It's a truism in storage: consumer's average files are bigger, making bandwidth more important than IOPS. But new research shows that's not true - among other interesting results.
A recent paper, A Study of Practical Deduplication (pdf) by William Bolosky of Microsoft Research and Dutch Meyer of the University of British Columbia looked at how Windows file systems have evolved in the last decade. The paper was presented at the Usenix FAST '11 conference and won the Best Paper award.
- Median files sizes aren't changing. Yes, the largest files are larger - think audio and especially HD video - but small files continue to proliferate keeping the median file size unchanged for 30 years.
- Average file sizes are larger. While average sizes remain the same, the mean file size has tripled in 10 years to 318k.
- Average file system capacities have tripled. In 2000 few Windows machines had more than 50 GB in their file systems. The systems in the new study found an average of 194 GB of capacity.
- The variety of file types is increasing. The 10 most popular file extensions account for less than 45% of capacity vs over 50% in 2000. Files with no extension are now the most common.
- Defrag works. The background defrag built into Windows works. Researchers found fewer than 4% of all files were fragmented.
The Storage Bits take The popularity of SSDs isn't just because they're cool: the proliferation of small files - and the IOPS needed to access them - needs the fast random read performance of SSDs. Seagate is on the right track with their hybrid flash/disk drives.
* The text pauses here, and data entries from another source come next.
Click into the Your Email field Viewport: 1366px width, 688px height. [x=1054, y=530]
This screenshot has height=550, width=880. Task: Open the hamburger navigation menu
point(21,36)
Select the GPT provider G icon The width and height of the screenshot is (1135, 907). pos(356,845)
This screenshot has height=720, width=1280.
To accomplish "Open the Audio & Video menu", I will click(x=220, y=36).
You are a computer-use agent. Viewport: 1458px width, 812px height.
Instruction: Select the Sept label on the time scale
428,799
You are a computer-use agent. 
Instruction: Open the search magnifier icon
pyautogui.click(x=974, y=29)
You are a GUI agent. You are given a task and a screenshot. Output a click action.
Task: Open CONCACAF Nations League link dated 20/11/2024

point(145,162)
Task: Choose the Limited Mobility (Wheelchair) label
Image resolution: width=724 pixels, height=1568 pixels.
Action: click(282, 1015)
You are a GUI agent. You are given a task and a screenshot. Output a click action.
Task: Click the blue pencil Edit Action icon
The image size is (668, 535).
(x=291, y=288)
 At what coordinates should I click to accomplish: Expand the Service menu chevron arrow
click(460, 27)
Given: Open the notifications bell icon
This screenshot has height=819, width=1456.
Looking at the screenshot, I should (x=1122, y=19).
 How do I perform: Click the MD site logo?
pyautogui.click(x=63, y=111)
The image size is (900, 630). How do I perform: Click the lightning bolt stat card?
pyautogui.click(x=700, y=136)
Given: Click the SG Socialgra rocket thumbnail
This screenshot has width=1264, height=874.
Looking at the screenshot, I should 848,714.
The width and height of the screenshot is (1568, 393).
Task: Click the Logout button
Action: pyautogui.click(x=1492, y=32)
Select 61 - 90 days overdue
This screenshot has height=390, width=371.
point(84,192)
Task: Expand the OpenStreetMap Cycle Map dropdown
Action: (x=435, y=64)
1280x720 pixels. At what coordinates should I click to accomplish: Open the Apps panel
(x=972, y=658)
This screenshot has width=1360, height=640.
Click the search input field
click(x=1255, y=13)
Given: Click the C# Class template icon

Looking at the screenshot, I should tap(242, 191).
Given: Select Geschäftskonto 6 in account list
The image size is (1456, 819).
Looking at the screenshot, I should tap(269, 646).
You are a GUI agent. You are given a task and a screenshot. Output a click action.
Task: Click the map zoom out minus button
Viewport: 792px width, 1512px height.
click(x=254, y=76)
While the amount of stored data isn't growing as fast as storage capacity, the tripling of file system capacity points up the need for higher data integrity. The more data you store the more likely our crummy file systems are to corrupt your data.
And finally, it's good to see that the background defrag built into Windows and Mac OS - though the latter wasn't included in the study for some reason - actually works. Sometimes problems do get solved.
Comments welcome, of course. BTW, it turns out that simple whole file deduplication combined with sparse file support is an effective - and much simpler - way to deduplicate data.